Assuming arguendo that the discovery rule applies to Mr. Smolker's negligence and strict liability claims in the California State Court Litigation, his admissions in his First Amended Cross Complaint in connection with the negligence and strict liability claims reflect that as of the date he served it upon certain cross-defendants, November 4, 1997, he was aware of Grace's alleged wrongdoing in failing to exercise reasonable care in manufacturing and distributing an inherently dangerous product, Syloid, to Termite Control for use in the termite extermination of the Complex without warning of the defects in violation of state and federal law, and that this conduct was the alleged cause of extensive harm allegedly suffered by Mr. Smolker detailed in the First Amended Cross Complaint, including injuries to his health, mental pain and suffering, lost earnings and earning capacity, and damage to his real and personal property. See First Am. Cross Compl. ¶¶ 3, 4, 16, 17, 23, 24, 26, 28, 35, 36, 37, 38, 42, 44, 47, 49, 53, 54. Thus, giving Mr. Smolker the benefit of the discovery rule, his admissions in the First Amended Cross Complaint reflect that there is no genuine dispute that the absolute latest he suspected that Grace had committed actionable wrongdoing against him which caused him injury was by November 4, 1997, the day he served it. Accordingly, the statute of limitations on his various claims, including for strict liability and negligence, would have accrued and started running on that date at the very latest . Therefore, the statute of limitations on his negligence and strict liability causes of action for personal injury would have expired on November 4, 1998, long before the Petition Date. The statute of limitations on his negligence and strict liability causes of action for property damage would have expired on November 4, 2000, also long before the Petition Date.

Once a case is dismissed for lack of prosecution, the expiration of the statute of limitations would bar a plaintiff from re-filing those same claims. See In re Scotia Inn, Inc., Nos. 07-20027, 07-20029, 2009 WL 1076811, at *3 (Bankr. S.D. Tex. Feb. 20, 2009) ("the Lancelin Claim was dismissed by the California Superior Court over seven years ago. Although such dismissal was without prejudice, Mr. Lancelin did not re-assert or prosecute his claim against the Debtors until after the commencement of these cases by virtue of the filing of the Lancelin claim...the Lancelin Claim is now barred by all applicable statutes of limitations as a matter of law."); Franklin Capital Corp. v. Wilson, 148 Cal. App. 4th 187, 212 n.24, 55 Cal.Rptr.3d 424 (Cal. Ct. App. 2007) ("Even a dismissal without prejudice might still adversely affect or ‘prejudice’ the client if the statute of limitations had run."); Eaton Hydraulics Inc. v. Continental Casualty Co., 132 Cal. App. 4th 966, 974 n.6, 34 Cal.Rptr.3d 91 (Cal. Ct. App. 2005) ("a dismissal ‘without prejudice’ necessarily means without prejudice to the refiling of a new action on the same allegations, so long as it is done within the period of the appropriate statute of limitations."); Flynn v. Page, 218 Cal. App. 3d 342, 347, 266 Cal.Rptr. 830 (Cal. Ct. App. 1990) (statutes of limitations on causes of action dismissed pursuant to Cal. Code Civ. Proc. § 583.310 ordinarily could not be revived after expiration); Stephan v. American Home Builders, 21 Cal.App.3d 402, 98 Cal. Rptr. 354, 355 (1971) ("the prior order of dismissal for failure to prosecute is neither res judicata nor a bar to the second action insofar as the causes of action therein alleged are not barred by the statute of limitations...Generally, the practical effect of a judgment of dismissal for failure to prosecute...will be to bar further proceedings because the statute of limitations will have run on the cause of action.").

══════════════════════════════

According to the statute-of-limitations passage, on what date would the limitations period for Mr. Smolker's negligence and strict liability claims for personal injury have expired?

PROVIDED MATERIAL.
══════════════════════════════

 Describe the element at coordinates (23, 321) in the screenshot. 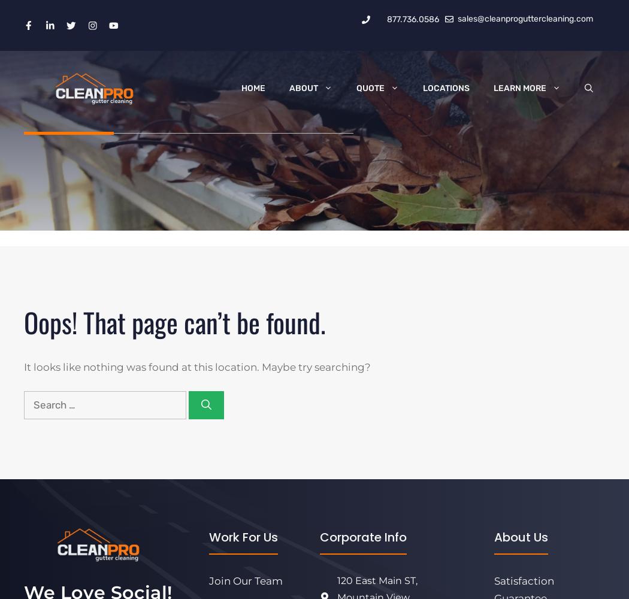

I see `'Oops! That page can’t be found.'` at that location.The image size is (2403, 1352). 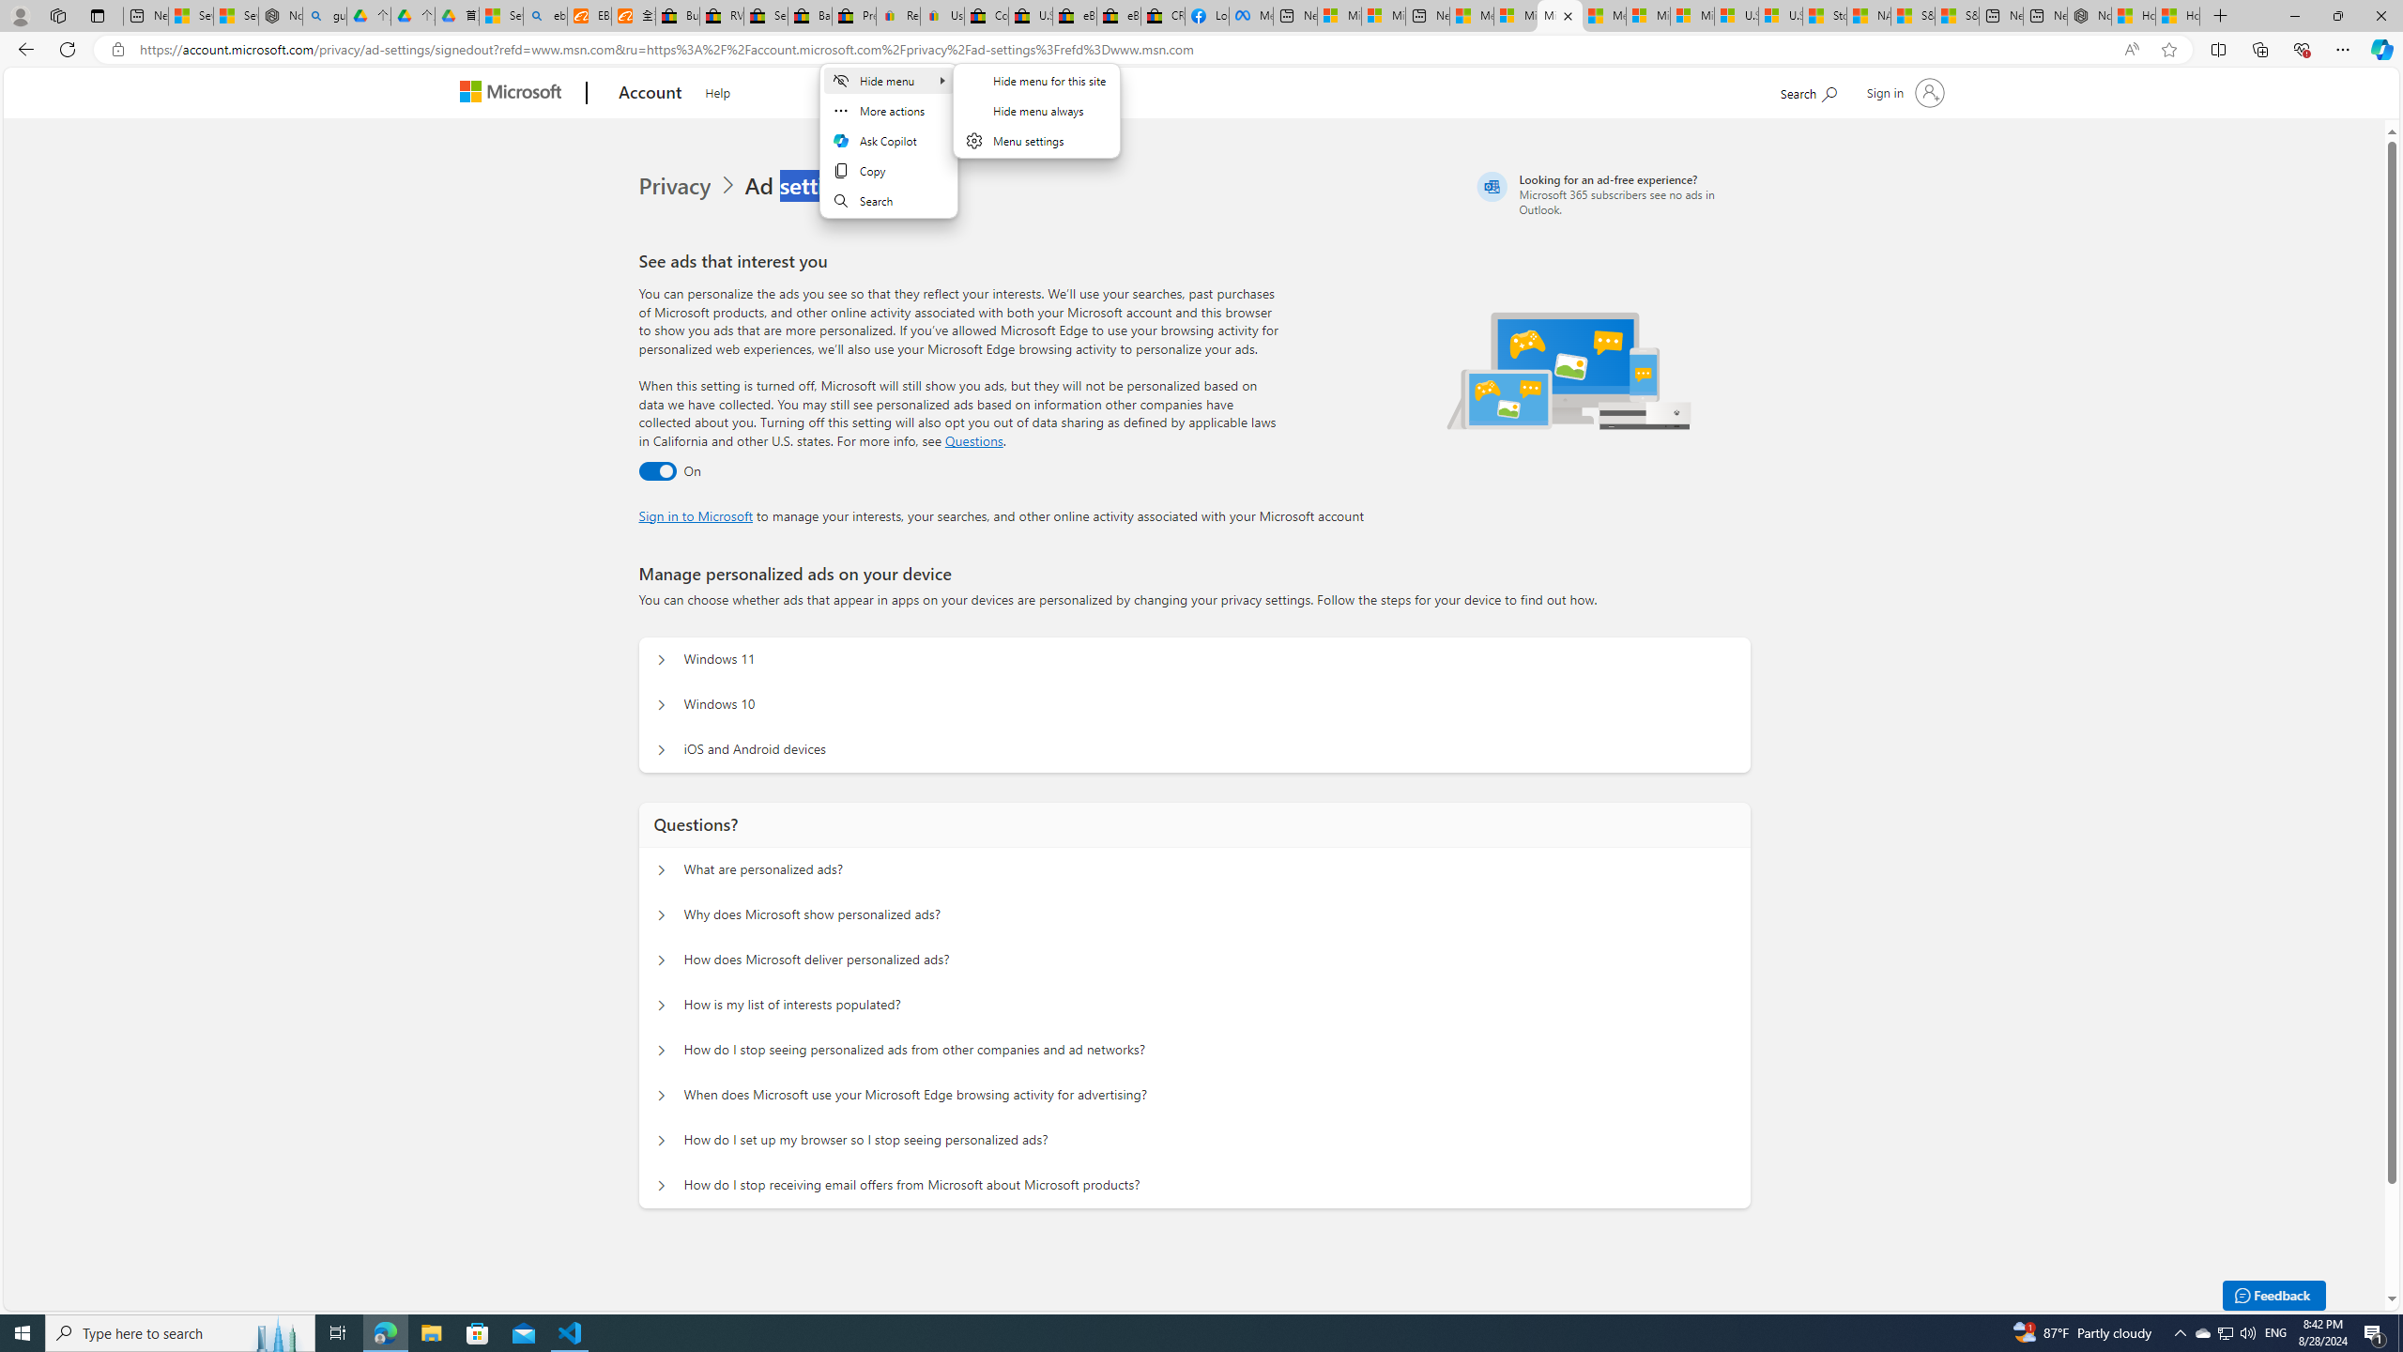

══════════════════════════════

ANSWER FOR THIS EXERCISE.
November 4, 1998